The human body is a lot more like a house than a bucket.  It has doors and windows that define the ways energy gets into and out of it, and an owner (the metabolism) that decides how much goes both ways.  For example, for a fat molecule from the butter you just ate to be stored in your fat cells, it has to be broken down into its component fatty acids and glycerol to get through the lumen in the gut, then formed back into a triglyceride for transport through the blood, then broken down again to be passed through the wall of the fat cell, then rebuilt again for storage.

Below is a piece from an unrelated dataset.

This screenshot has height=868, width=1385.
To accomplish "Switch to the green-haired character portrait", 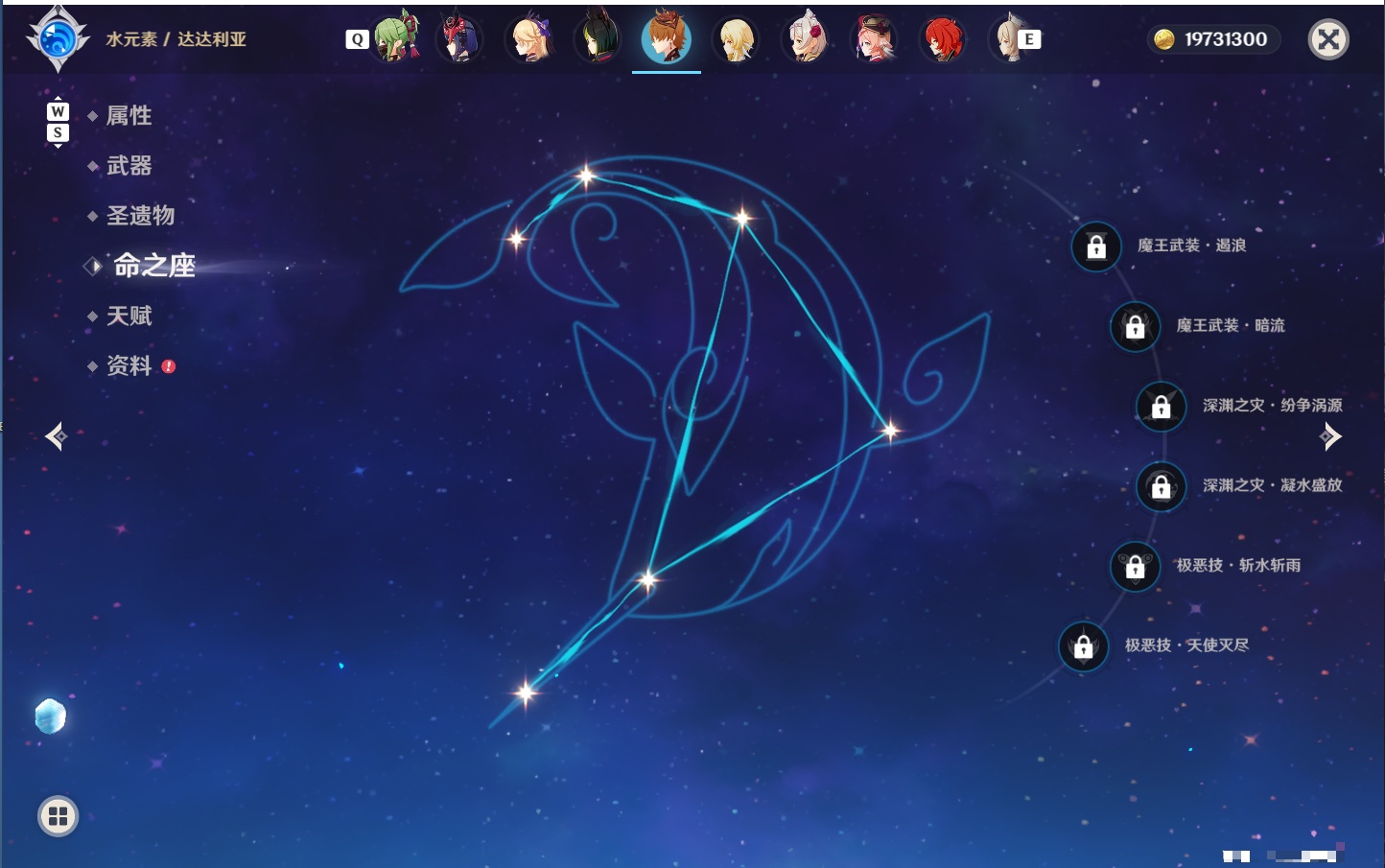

Each of these stages requires certain enzymes or other catalysts to be present.  As Taubes explains, the substance needed to break down a triglyceride so it can be passed into a fat cell is stimulated by insulin, which is produced in response to eating carbohydrates.  That’s why Type I diabetics (people who produce no insulin naturally) will waste away to nothing without regular insulin injections: they can’t store any fat, period, no matter how much or what they eat.  There’s nothing at all new or controversial about any of this, by the way.  The only controversial part is using it to draw conclusions about human weight issues.  (Farmers have always known this stuff about animals.  Want to fatten up an animal?  Feed it grain.)

So while your Ein does matter, it matters more what it is than how much of it there is.  If it’s made up of foods that stimulate insulin production which stimulates fat production, you’re going to gain weight because your body will store the extra energy as fat.  If you raise Ein while keeping down your insulin levels (which can be difficult for people with strong insulin resistance, but that’s another 1000-word post), then your body won’t be able to store the energy as fat, so it will balance the equation by raising Eout.  Your metabolism will rise, you”ll start having more energy and feeling like going for walks, you’ll give off more heat, etc.

Anyway, that’s a lot more than I was going to say about it.  Really, just watch it and see for yourself.  It’s given me a nice boost to seriously get back to eating right, thinking, “Why don’t I just do this?  It’s really not that hard, and I like all the foods I should be eating?  Why do I let bland foods like crackers screw me up?”  I know the answer to that one too, but that’s (yet) another 1000-word post.